*TASK DESCRIPTION*:
Return, word for word, every line starting at the line with "Open the Text format dropdown" and ending at the final line of the entries; skip the pictures.
▼▼▼
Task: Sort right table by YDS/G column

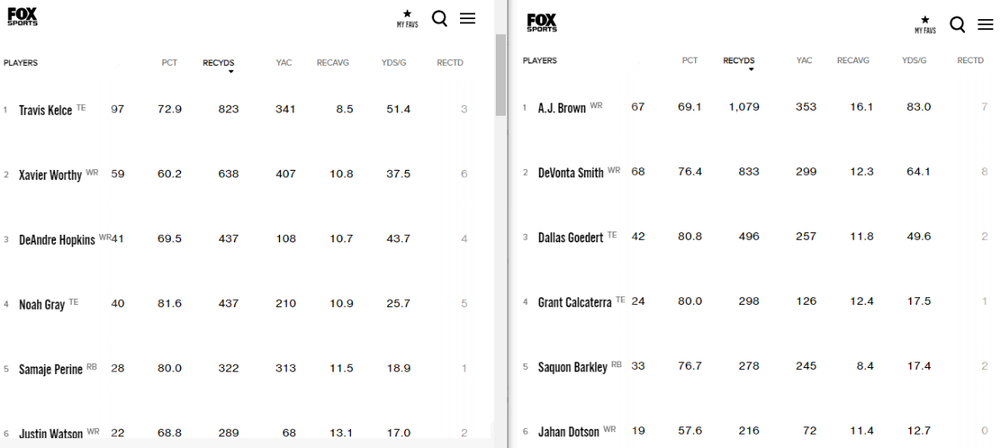Action: click(x=914, y=61)
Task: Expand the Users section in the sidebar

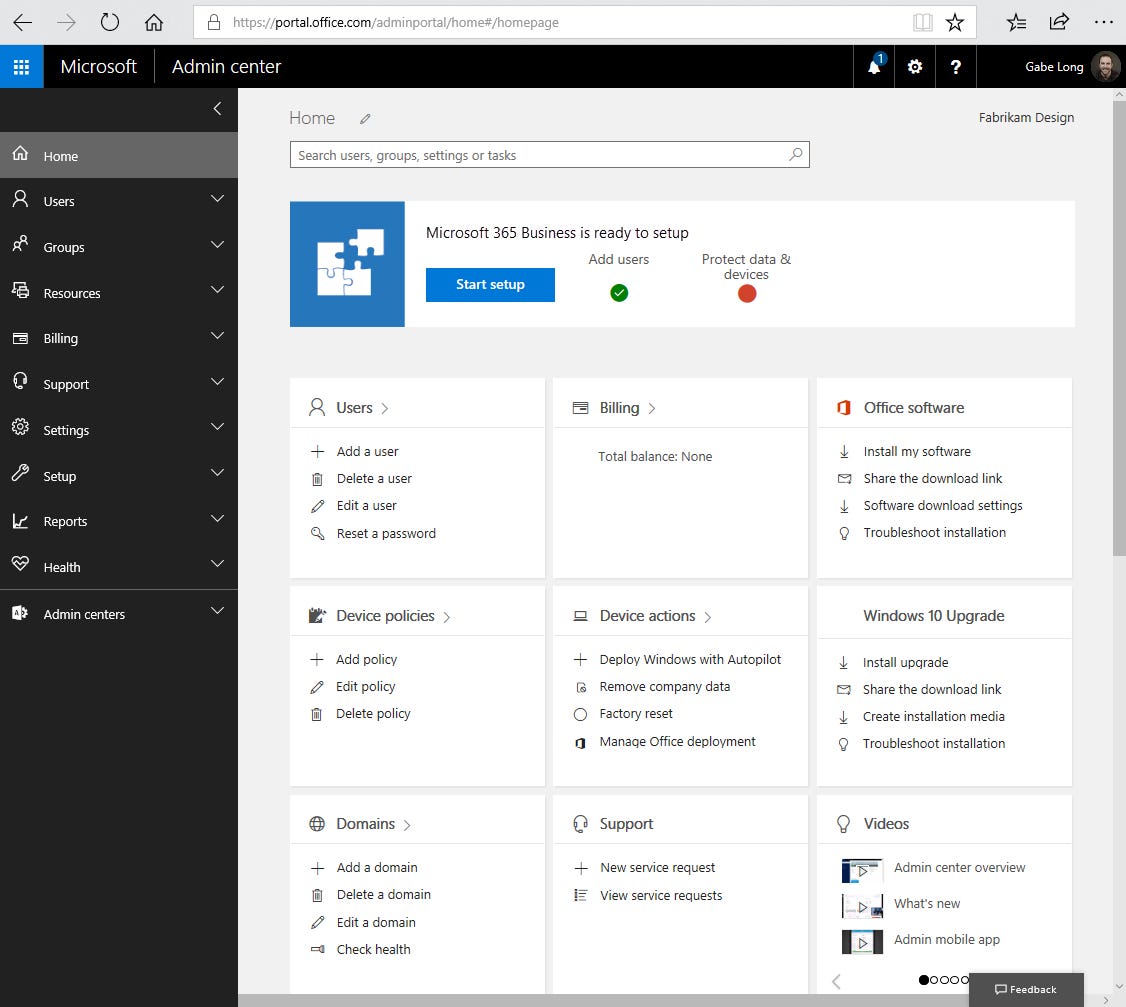Action: pos(217,199)
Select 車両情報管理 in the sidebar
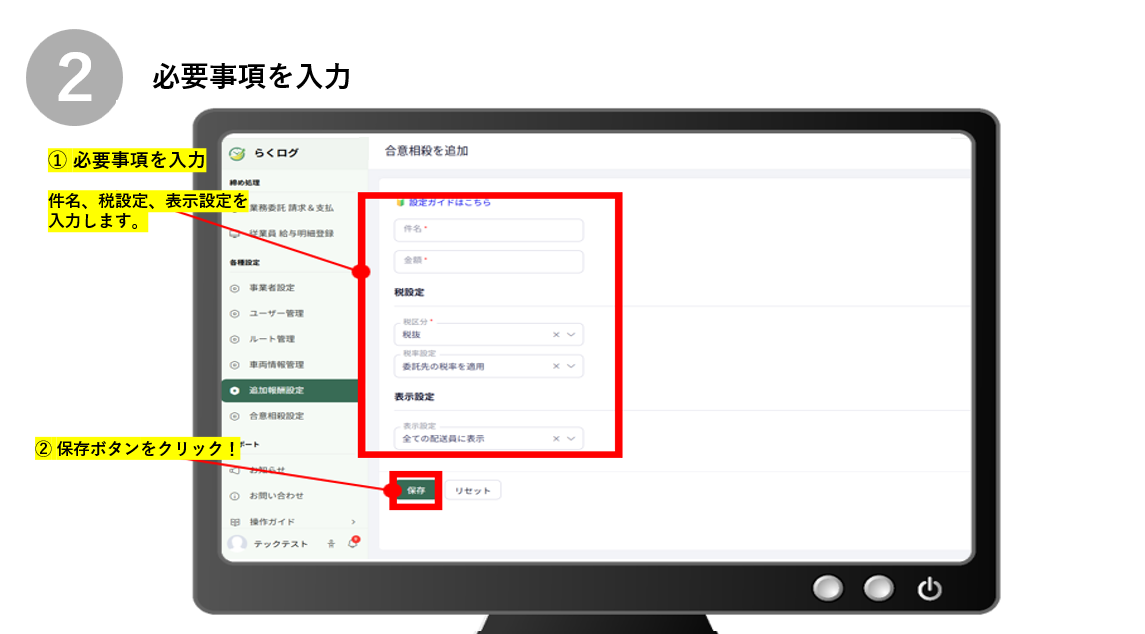 (276, 365)
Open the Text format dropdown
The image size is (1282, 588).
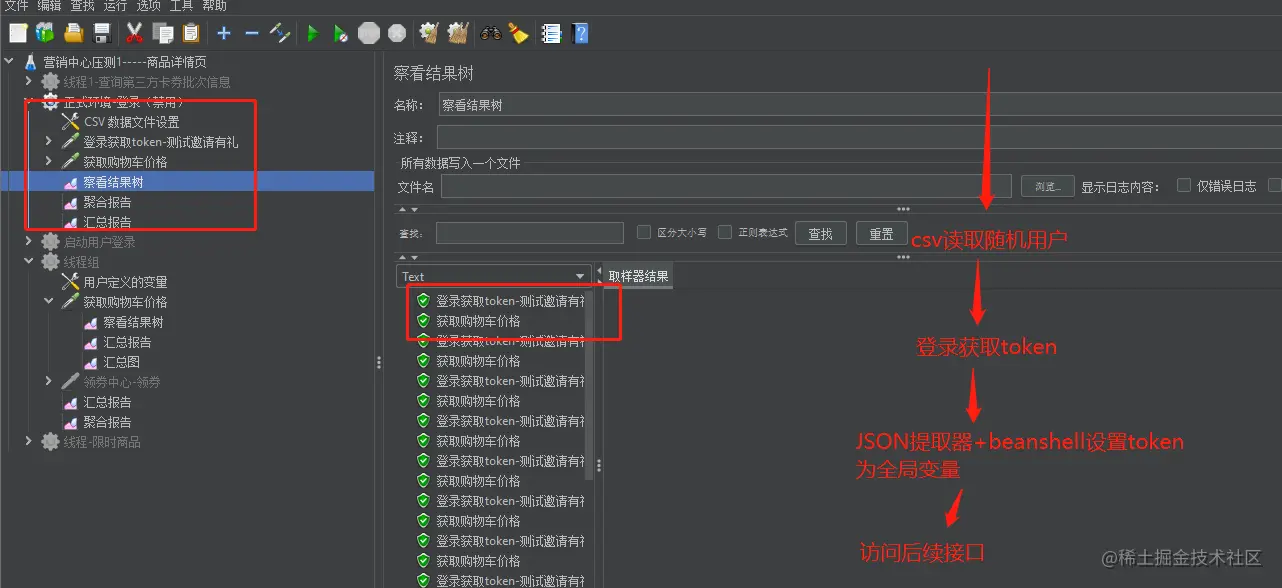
▲▲▲
*EXPECTED OUTPUT*:
Open the Text format dropdown
The image size is (1282, 588).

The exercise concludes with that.